Route qbittorrent to vpn interface only?

Well, I have been researching how to route torrenting traffic to vpn interface only.

I am using wireguard for vpn, and have qbittorrent bind on it. The thing is, if I set

AllowedIPs = 0.0.0.0/1, 128.0.0.0/1, ::/1, 8000::/1

Then I will have all my traffic route through the wireguard interface. Because longest match subnet, then 0.0.0.0/1 and 128.0.0.1/1 would have priority over original 0.0.0.0/0.

If I didn’t set allowedips, then wireguard won’t even create connection to remote vpn server.

Thus, I test manually set 0.0.0.0 mask 0.0.0.0 gateway vpnip and metric highly than my ISP gateway to get my normal traffic through ISP. But then qbit doesn’t have connection ability through wireguard even though it is binded to wireguard interface.

Its kinda slow using vpn for all the traffic, so is there any way I can have my original traffic (eg. YT, spotify) through my ISP and vpn for torrenting?

Edit: The metric method works in the end. Problem is need to use

AllowedIPs = 0.0.0.0/0

But I don’t want to use kill-switch. After googling, I found this works
https://asheroto.medium.com/split-tunneling-in-wireguard-on-windows-e2dfd86d5982

so you need to set Table = off to avoid auto trigger kill-switch, and my qbit works fine in vpn and yt in isp right now!

It’s built in to qbit…just go to options, advanced, network interface, and pick your VPN adapter…boom, done.
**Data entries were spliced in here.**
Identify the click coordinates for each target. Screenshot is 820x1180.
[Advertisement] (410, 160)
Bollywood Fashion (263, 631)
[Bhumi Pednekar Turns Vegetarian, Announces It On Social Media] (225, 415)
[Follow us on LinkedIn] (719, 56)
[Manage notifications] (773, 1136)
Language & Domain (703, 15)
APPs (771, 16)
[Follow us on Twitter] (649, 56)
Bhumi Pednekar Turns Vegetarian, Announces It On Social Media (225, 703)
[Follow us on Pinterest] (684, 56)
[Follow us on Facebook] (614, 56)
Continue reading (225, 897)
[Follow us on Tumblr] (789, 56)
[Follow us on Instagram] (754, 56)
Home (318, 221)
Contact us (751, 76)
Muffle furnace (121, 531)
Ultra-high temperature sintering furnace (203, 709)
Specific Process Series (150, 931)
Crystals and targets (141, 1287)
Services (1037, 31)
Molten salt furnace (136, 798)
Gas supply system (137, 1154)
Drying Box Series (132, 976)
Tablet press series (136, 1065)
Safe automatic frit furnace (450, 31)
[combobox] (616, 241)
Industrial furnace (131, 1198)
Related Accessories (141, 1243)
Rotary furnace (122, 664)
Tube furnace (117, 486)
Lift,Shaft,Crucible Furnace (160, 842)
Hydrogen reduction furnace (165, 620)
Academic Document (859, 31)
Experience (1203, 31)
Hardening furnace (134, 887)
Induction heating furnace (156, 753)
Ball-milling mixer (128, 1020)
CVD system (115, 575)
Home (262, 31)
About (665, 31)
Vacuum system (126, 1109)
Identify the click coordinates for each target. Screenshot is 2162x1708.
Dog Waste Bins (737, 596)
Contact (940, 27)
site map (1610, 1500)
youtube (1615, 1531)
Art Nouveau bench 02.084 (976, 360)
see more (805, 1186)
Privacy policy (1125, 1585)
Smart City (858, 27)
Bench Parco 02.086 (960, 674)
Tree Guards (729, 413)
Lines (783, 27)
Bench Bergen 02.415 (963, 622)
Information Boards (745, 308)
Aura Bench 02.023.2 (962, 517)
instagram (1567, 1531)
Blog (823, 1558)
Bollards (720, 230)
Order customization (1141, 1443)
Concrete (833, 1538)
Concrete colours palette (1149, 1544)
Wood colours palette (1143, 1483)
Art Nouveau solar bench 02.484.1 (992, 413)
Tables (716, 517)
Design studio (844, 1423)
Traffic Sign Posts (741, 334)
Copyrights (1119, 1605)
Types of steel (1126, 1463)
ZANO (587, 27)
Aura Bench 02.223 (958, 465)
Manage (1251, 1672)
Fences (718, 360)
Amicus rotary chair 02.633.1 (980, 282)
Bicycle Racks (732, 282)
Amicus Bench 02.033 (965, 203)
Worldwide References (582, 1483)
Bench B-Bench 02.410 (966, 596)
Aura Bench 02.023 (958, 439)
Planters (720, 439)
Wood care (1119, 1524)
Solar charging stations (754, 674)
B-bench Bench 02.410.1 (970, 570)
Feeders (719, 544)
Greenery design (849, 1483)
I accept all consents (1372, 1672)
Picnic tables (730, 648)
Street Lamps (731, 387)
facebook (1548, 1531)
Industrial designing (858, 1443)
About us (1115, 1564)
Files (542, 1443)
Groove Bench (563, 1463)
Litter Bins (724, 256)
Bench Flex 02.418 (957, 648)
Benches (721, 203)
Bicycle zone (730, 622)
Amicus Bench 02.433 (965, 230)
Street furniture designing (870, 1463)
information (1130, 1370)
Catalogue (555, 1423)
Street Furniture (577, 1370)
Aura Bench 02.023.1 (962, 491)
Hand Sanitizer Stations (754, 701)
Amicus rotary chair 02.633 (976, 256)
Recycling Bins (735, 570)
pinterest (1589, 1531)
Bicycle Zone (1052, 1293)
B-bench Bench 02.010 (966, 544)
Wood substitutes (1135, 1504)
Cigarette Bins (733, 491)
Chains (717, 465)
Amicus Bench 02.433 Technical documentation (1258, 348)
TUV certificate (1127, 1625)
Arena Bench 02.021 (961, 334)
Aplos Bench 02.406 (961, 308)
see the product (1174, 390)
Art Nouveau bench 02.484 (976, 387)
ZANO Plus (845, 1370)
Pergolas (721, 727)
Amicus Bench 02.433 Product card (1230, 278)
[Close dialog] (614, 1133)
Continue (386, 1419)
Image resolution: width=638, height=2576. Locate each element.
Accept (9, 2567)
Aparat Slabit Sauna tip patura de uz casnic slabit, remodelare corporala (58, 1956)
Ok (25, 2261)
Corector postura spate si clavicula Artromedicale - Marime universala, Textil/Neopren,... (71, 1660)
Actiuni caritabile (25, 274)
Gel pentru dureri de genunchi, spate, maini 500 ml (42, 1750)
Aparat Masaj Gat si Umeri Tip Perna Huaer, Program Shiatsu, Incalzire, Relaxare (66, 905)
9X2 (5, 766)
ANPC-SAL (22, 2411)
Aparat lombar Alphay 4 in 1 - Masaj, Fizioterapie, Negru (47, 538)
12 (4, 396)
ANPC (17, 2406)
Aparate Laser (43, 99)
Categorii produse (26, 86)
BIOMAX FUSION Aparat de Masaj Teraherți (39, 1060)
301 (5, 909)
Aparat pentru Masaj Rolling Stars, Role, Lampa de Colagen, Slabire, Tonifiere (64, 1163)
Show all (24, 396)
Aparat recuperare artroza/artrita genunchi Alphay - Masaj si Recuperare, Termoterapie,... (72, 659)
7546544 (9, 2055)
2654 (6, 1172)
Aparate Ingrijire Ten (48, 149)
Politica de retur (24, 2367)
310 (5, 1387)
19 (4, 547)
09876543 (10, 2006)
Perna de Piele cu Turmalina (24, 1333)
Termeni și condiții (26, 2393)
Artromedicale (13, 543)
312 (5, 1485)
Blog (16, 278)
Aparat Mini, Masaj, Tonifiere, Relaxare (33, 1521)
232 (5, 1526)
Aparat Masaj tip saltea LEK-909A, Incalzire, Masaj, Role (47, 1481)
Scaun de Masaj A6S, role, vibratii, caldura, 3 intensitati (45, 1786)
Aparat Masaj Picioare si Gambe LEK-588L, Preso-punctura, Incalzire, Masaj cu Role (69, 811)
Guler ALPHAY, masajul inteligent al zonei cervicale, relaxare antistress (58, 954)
Also, use split tunneling in your vpn client. set qbit to use the VPN and everything else not…but the binding is a MUST to keep from getting nasty letters.

If you are running qBit on Docker and only need VPN for your torrent client, take a look at Hotio’s qBit image that has Wireguard built in. Works great for me.

It’s a steep learning curve but I installed pfsense.

AllowedIPs = 0.0.0.0/0, ::/0

After that’s added to the routing list (cmd: route print), the ISP and VPN connection will have equal priorities for routing traffic. The next step is semi manual, you need to force all regular traffic through LAN:

route add 0.0.0.0 mask 128.0.0.0 <router IP> if 32
route add 128.0.0.0 mask 128.0.0.0 <router IP> if 32
route add ::/1 <link-local computer ip> if 32
route add 8000::/1 <link-local computer ip> if 32

ipconfig /all shows this:

Link-local IPv6 Address . . . . . : fe80::1234:5678:9abc:def%32(Preferred)

Then your IPv6 lines will be:

route add ::/1 fe80::1234:5678:9abc:def if 32

The same interface number to be applied to other lines too (you can see interfaces at the top of route print)

You can delete 0.0.0.0 BEFORE starting a VPN, for a cleaner routing table.

After all that’s done, you’ve practically an inverted version of how VPN connections add themselves: ISP first, VPN second choice.

From now on you can only force connections to run through VPN with the network binding in client settings.

Thanks! Worked for me!

I have already bind qbit to the wireguard interface. I am just curious about the windows route settings.

Also I have tested on ipleak.net to check if I leak my address, result in apparently not.

Will the metric way work? I think it should work as same as you have two default gateways 0.0.0.0/0, then I just need to bind qbit to wireguard as I have already done.

something like this

dest mask gateway interface metric

0.0.0.0 0.0.0.0 192.168.0.1 192.168.0.100 5

0.0.0.0 0.0.0.0 10.168.0.1 10.168.0.1 100 (wireguard address 10.168.0.1/32)

Also, if you use hyper-v switch, what about port-forwarding? does it bridge interfaces or nat the interface?

Would this work on macOS if you had different users set up, one user running vpn and qbittorrent, and the other user running everything else (Not through VPN?)

I am using Tunnelblick for my vpn connection

Because in windows, if you set wireguard to 0.0.0.0/0, it would trigger kill-switch. If you untick the kill switch, then it would become 0.0.0.0/1 and 128.0.0.0/1 and thus route the traffic here according to longest subnet available.

I dont know if there is kill-switch in linux or mac. If you set Table = off , then wireguard would act normal and dont force you to use kill-switch. Then you could just bind qbit to the adapter, and use the metric policy route method.

I know way less about the tech aspect of this than I think you do :slight_smile:

Is there a faq or “vpn for dummies” version of this?